The positive predictive value (PPV) of 51.0% obtained in the present study suggests that neonates with elevated mini-ESR have 51.0% probability of having sepsis. This value is much higher than the 13.8% reported by Zeeshan et al. [5]. This difference could be attributed to the disparity in the cut-off values used. The cut-off value of > 10 mm/hr used by Zeeshan et al. [5], which could be seen as being too high for younger babies, could possibly result in a much lower PPV with an increase in the specificity. The finding in the present study of a Negative Predictive Value (NPV) of 73.5% implies that neonates with normal mini-ESR have 73.5% probability that sepsis is absent. This value is comparable to the 75.5% reported by Zeeshan et al. [5]. It is however lower than the 90% reported by Okolo et al. [20] and 92% reported by Akpede and Abiodun [18]. In the latter study, [18] children aged 1 month to 5 years constituted the study population as opposed to the present study, where neonates aged 0-28 days made up the study population.

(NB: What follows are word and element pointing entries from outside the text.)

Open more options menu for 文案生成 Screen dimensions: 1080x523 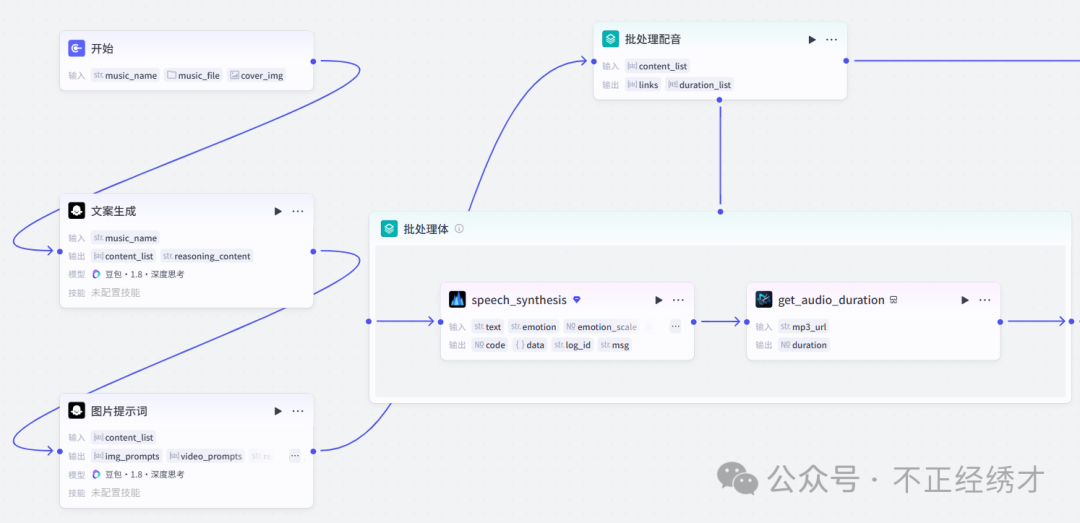(298, 211)
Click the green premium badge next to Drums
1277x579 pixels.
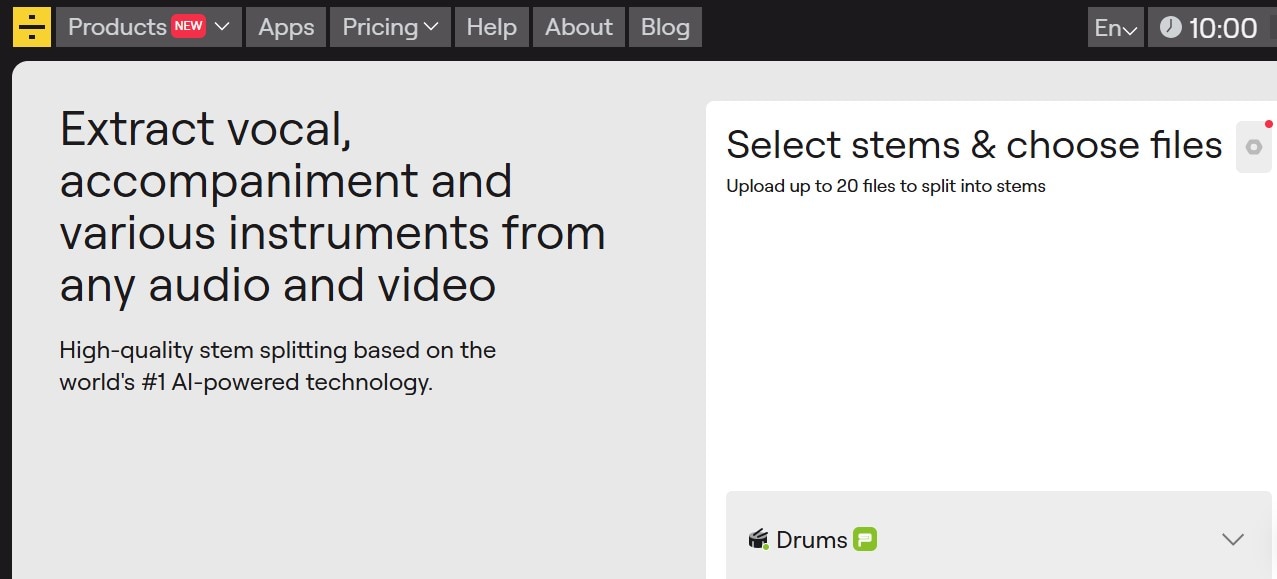coord(865,540)
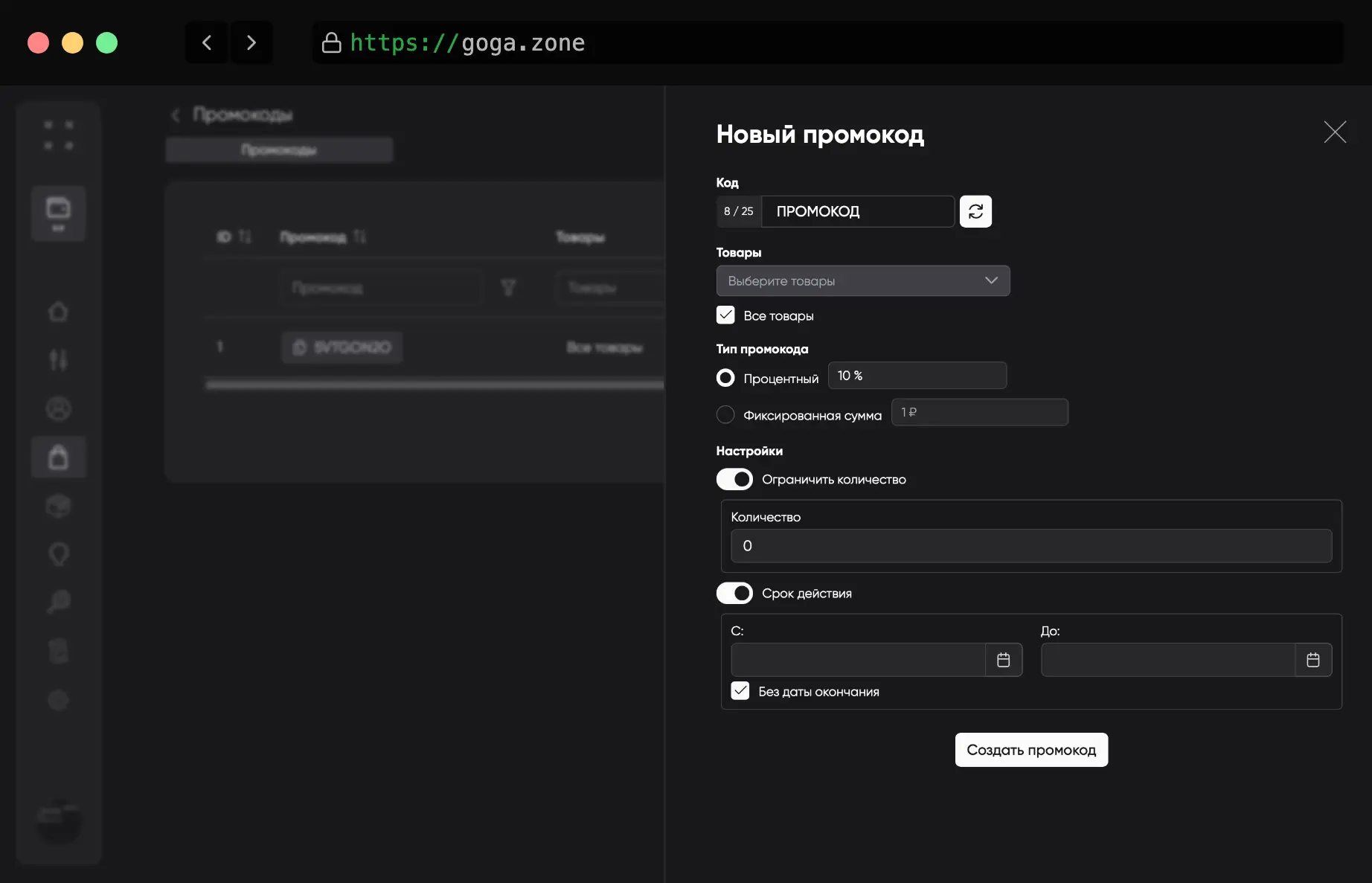The width and height of the screenshot is (1372, 883).
Task: Open the start date calendar picker
Action: click(x=1003, y=660)
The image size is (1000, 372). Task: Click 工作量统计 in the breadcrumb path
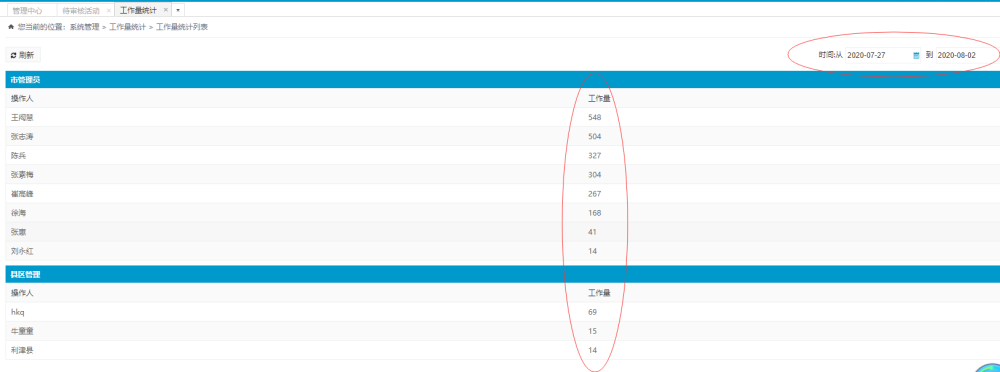pos(124,27)
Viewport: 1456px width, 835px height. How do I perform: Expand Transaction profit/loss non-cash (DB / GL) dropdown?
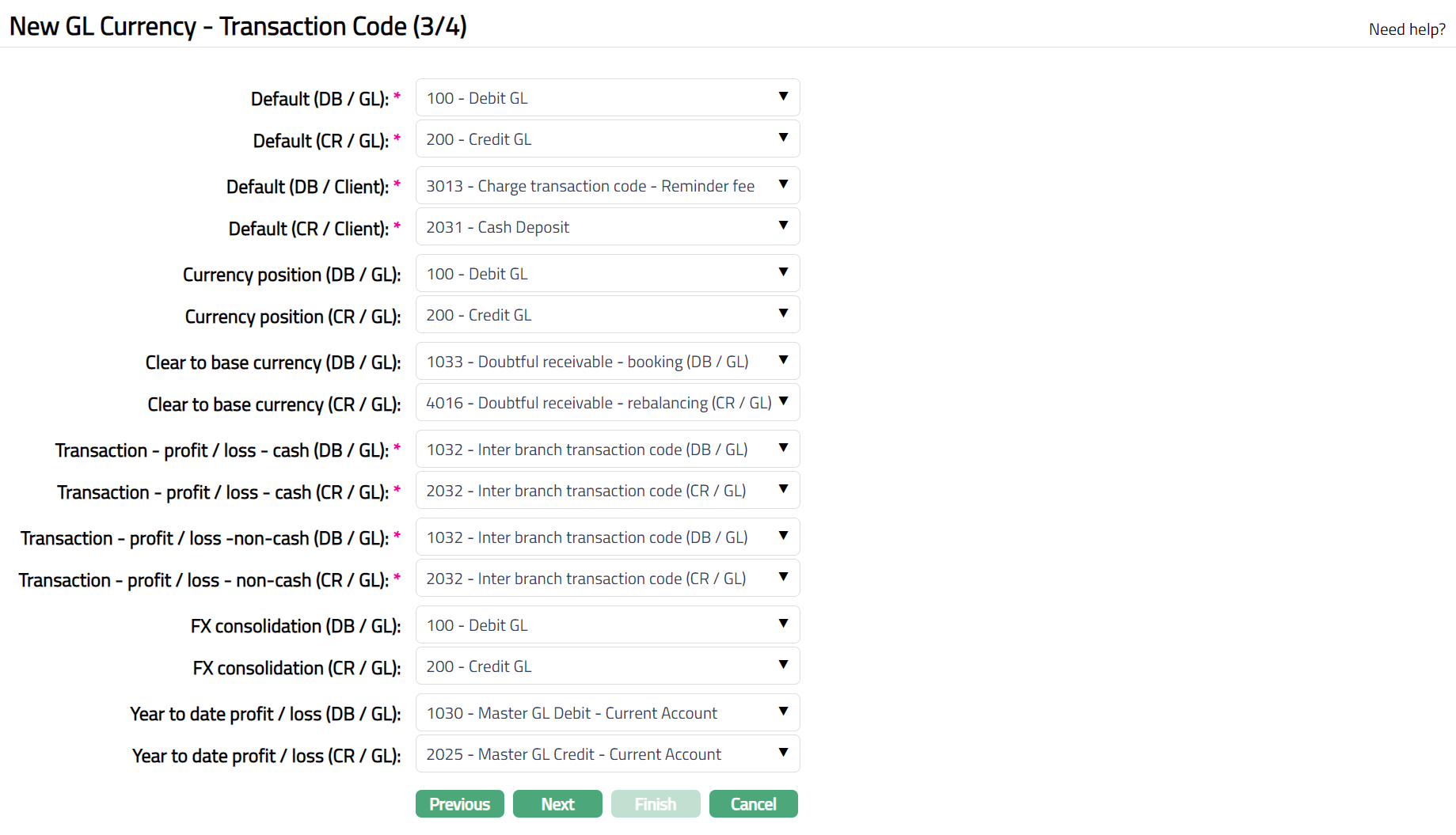(x=607, y=537)
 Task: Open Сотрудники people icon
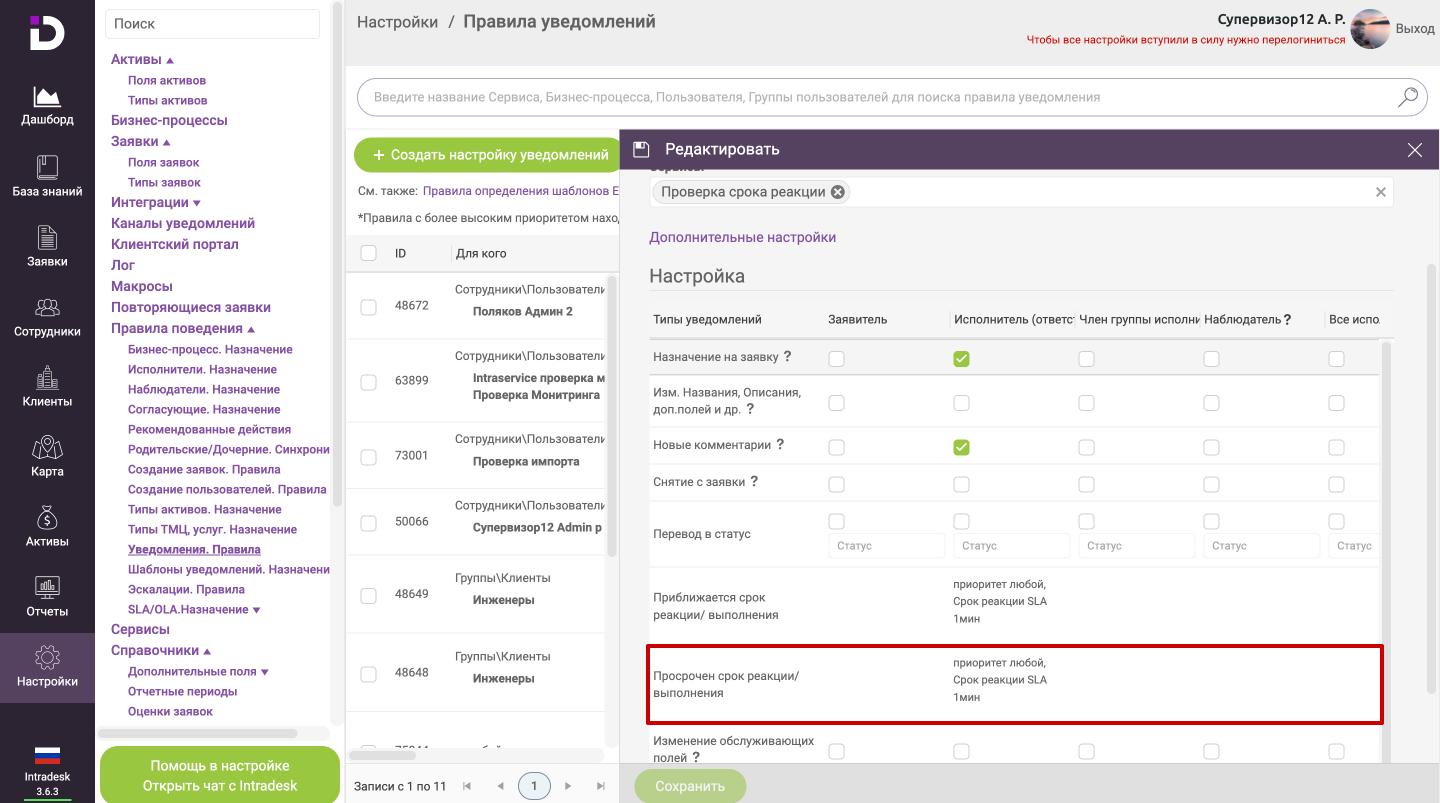(47, 307)
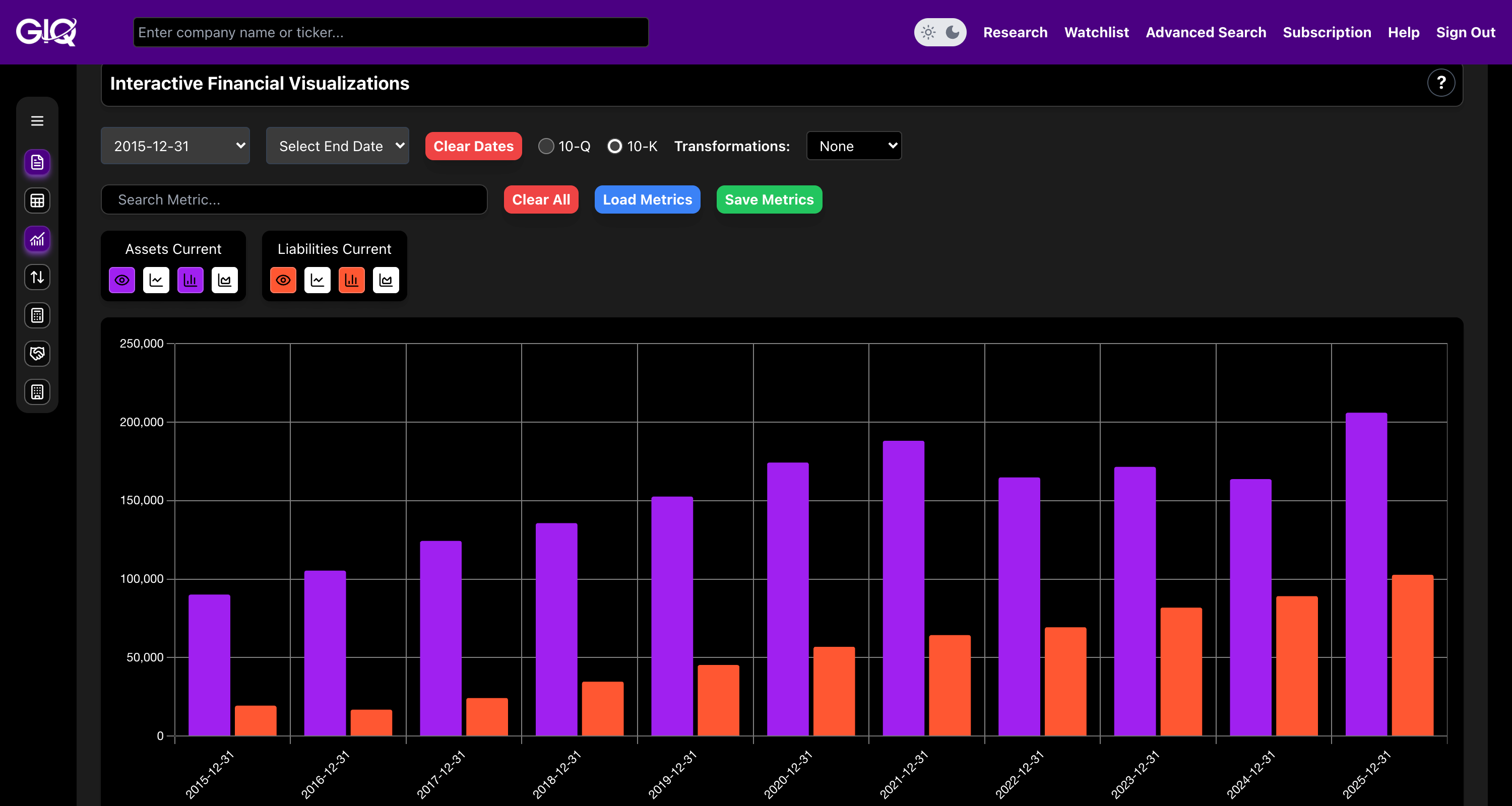Click the up-down arrows sidebar icon
Viewport: 1512px width, 806px height.
(37, 277)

Interestingly, comparison of other haematological parameters (including mini-ESR) using blood culture as gold standard showed that the presence of band forms as defined in the methodology had the highest sensitivity of 87.6% followed by mini-ESR (75.7%) . Band forms also had the best NPV of 91.9% followed also by mini-ESR (73.5%). This report is contrary to that documented by Okolo et al. [20] who observed a higher sensitivity and NPV of mini-ESR as compared to other haematological parameters. Thus, the mini-ESR which is a cheap, simple and readily available bedside test compares favourably with other haematological parameters which are expensive, requires skilled technicians and laboratory services, for the detection of neonatal sepsis. The mini-ESR would therefore be useful in resource poor centres where laboratory services may not be readily available, affordable and accessible.

When mini-ESR was used in combination with other haematological parameters, sensitivity and NPV increased considerably compared to when used in isolation. This pattern was also noticed in other studies [5,20,22]. This study observed that mini-ESR in combination with band forms had the highest sensitivity of 95.9%. This therefore implies an enhancement in the identification of infected neonates as more than 95% of neonates with sepsis would be correctly diagnosed. This would thus facilitate early detection of sepsis and prompt treatment thereby reducing its morbidity and mortality. The high NPV of 94.2% observed with the same test combination would provide greater reassurance that sepsis is absent. The high NPV would therefore lead to a significant reduction in the use of antimicrobial agents thereby reducing cost, length of hospital stay as well as parental anxiety as it would permit the discontinuation of antibiotic therapy at the earliest possible time.

The study concludes that although the micro-erythrocyte sedimentation rate has a high sensitivity in detecting neonates with sepsis, the sensitivity improved appreciably when it was combined with presence of band forms in blood films. Thus, Mini-ESR should be combined with band forms as screening tools in the diagnosis of neonatal sepsis.